How the Internet Works: For You and On You

I would link to a recent April 1st post on Randall Munroe’s XKCD (it’s http://www.xkcd.com/1037/ if you need to know) but I can’t because I’m not sure what you’ll see when you get there and some of the possible images are not safe for work. The theme of his post is umwelt, the notion that your perception of your own world is highly personal, influenced by your previous experiences and the lens that you have on your environment.

This is the image I see now – using my default browser. It is, very much, what you make of it. (I attribute the image to XKCD, but I can’t link to it for obvious reasons.)

A well? The Ring? The Sun? Your perception of what this mean depends on your senses, your experiences and your world to date.

Some people saw images of unlikely earthquakes. Some saw images of groups being stalked by velociraptors – but only when they elongated their screens enough to see everything on the page. Serving military saw a supportive post that encouraged them to keep an eye on the missiles. Panels adjusted based on who you were, which browser you used, where you were, even what size screen you used.

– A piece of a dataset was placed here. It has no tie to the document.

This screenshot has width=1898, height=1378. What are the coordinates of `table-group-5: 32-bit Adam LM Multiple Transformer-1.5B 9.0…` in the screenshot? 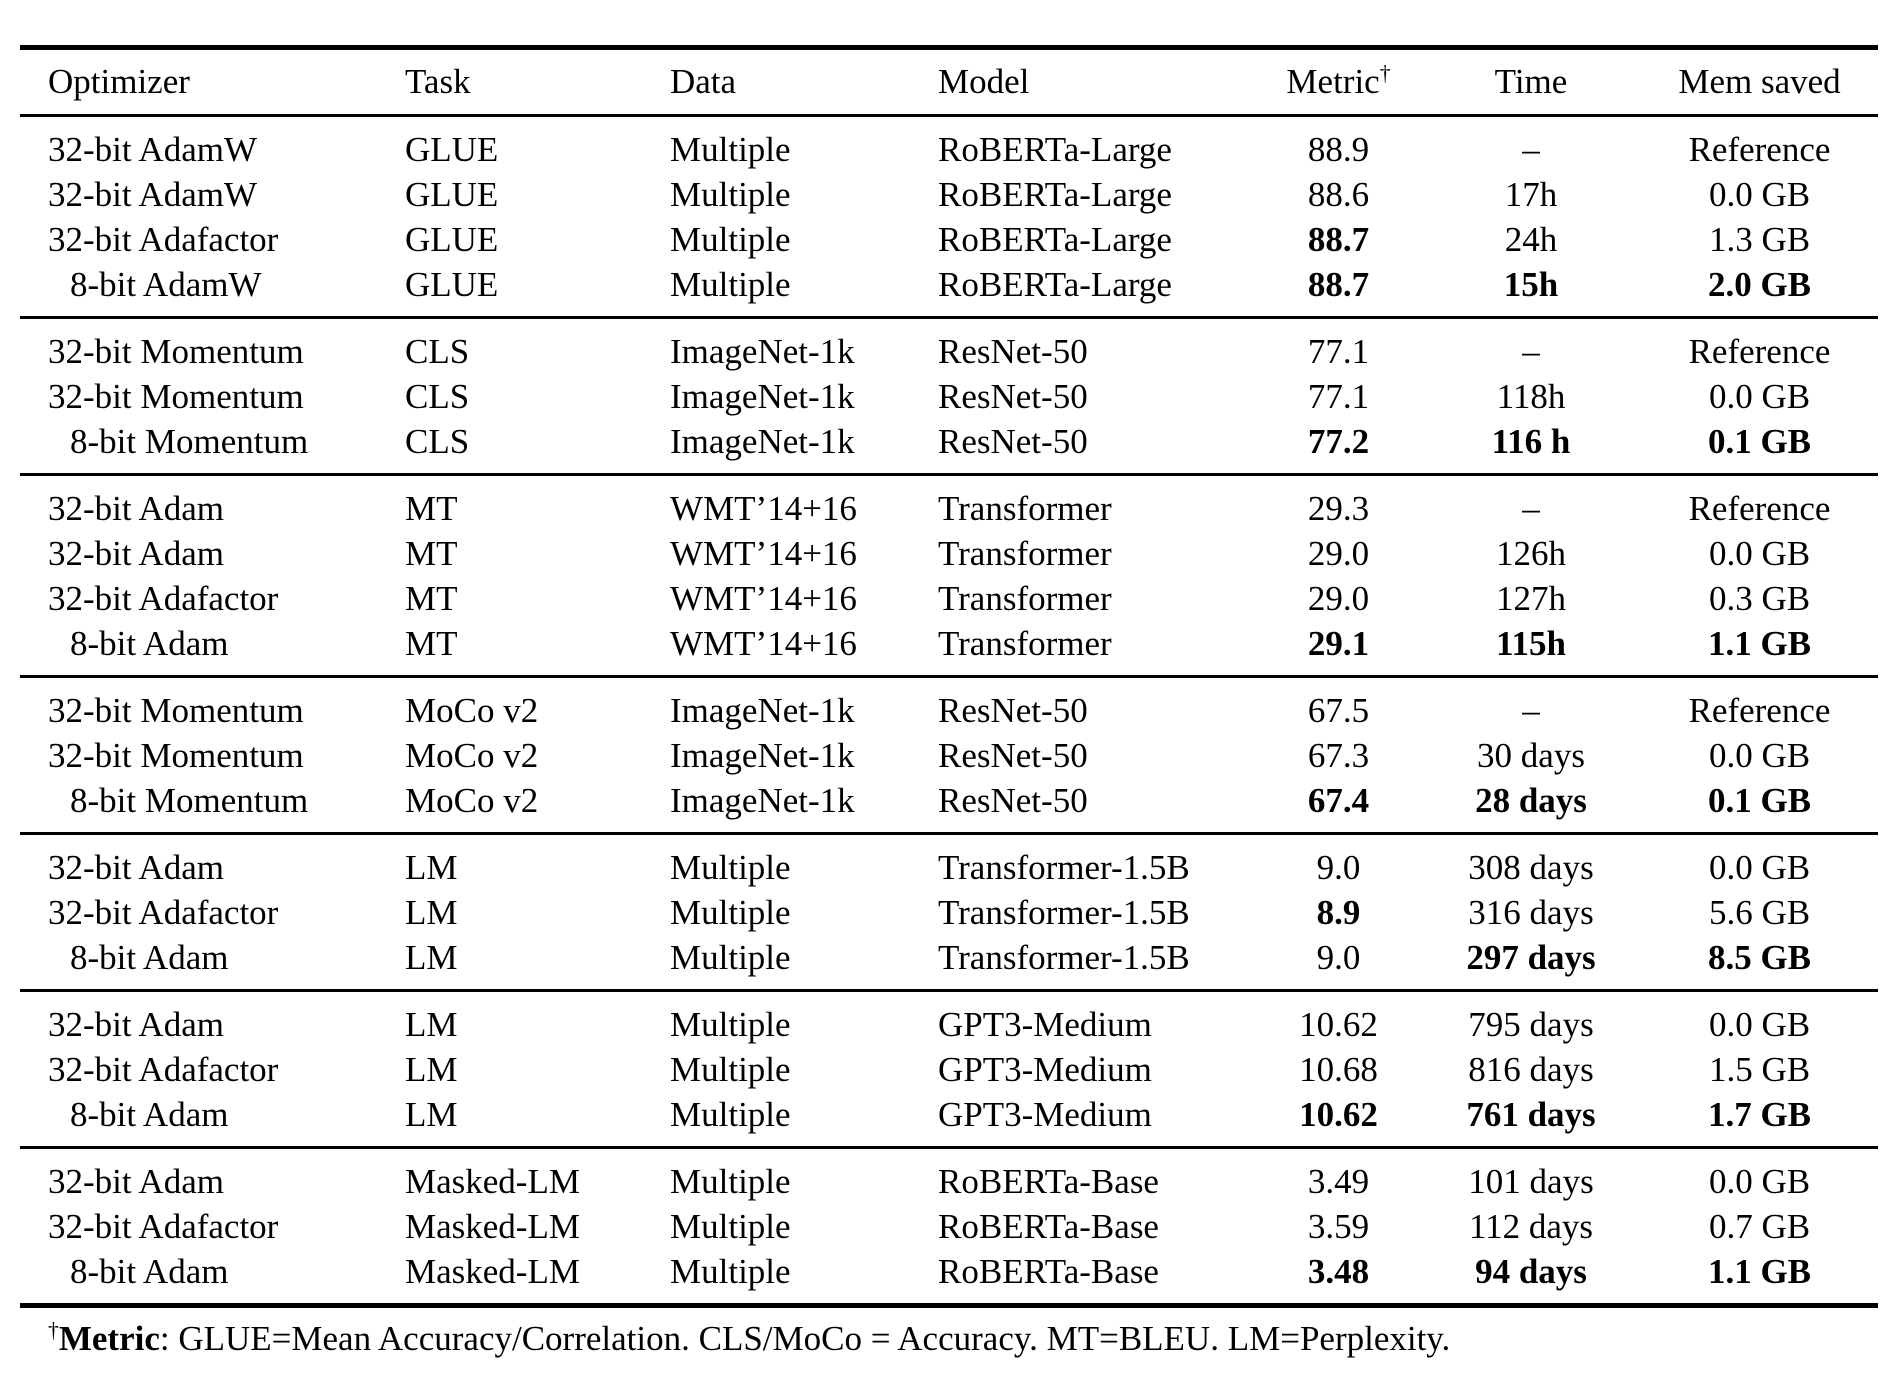 It's located at (949, 912).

How did this work? Your browser provides a great deal of information as to what it is, to allow sites to adjust for browser variation. At the same time, the Internet Protocol (IP) address of your computer, the address that other computers use to get to it, gives away your location and your organisation. That’s why students at MIT got MIT jokes and people in Israel got an XKCD comic in Hebrew.

I can’t think of a better way to introduce students to the idea that gazing into the abyss also involves the abyss gazing into you. There are two great summary pages here (Reddit) and here (Google document).

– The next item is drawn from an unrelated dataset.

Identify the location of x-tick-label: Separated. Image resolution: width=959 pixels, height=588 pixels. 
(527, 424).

This is the Internet and it’s ubiquitous. This is a great way to discuss the amount of information that is being sent back by every browser, from every platform. The amount of information that can be obtained by underlying systems that most people are unaware of.

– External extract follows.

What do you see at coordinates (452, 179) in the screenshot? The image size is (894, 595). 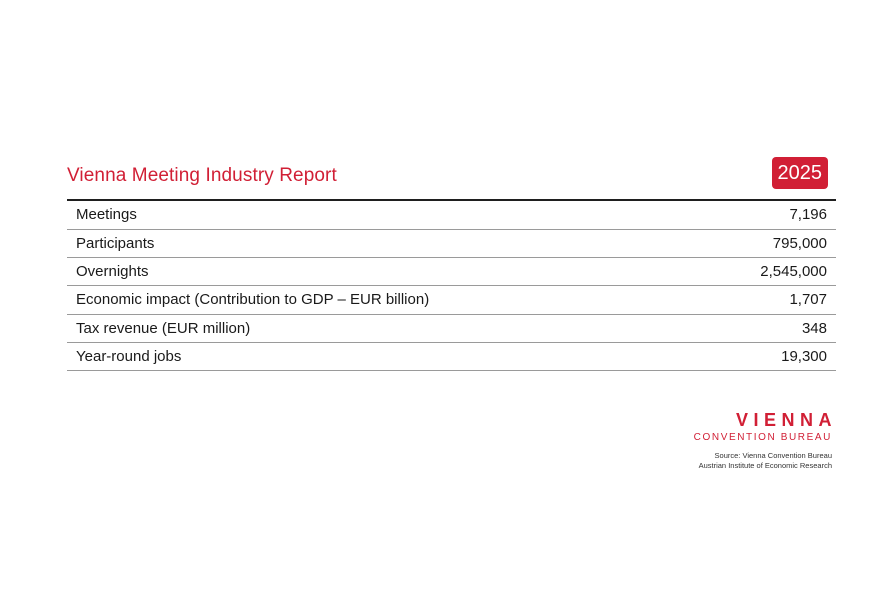 I see `report-header: Vienna Meeting Industry Report 2025` at bounding box center [452, 179].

For me, what I found most amusing is that a friend sent the link of the image to me saying “Hey, Voight Kampf test” (from Blade Runner) and I saw a picture of something completely different and thought my friend was mad. That’s something else to talk about – what it would mean if information itself mutated depended on who you were and where you were.


One Comment on “How the Internet Works: For You and On You”

  1. Keith Cohen says:

    Baaa ha ha, excellent, I had no idea at the time I posted what I thought was simply a Blade Runner reference… After I posted it, I visited from a different machine running a different os and browser and.. W.t.f?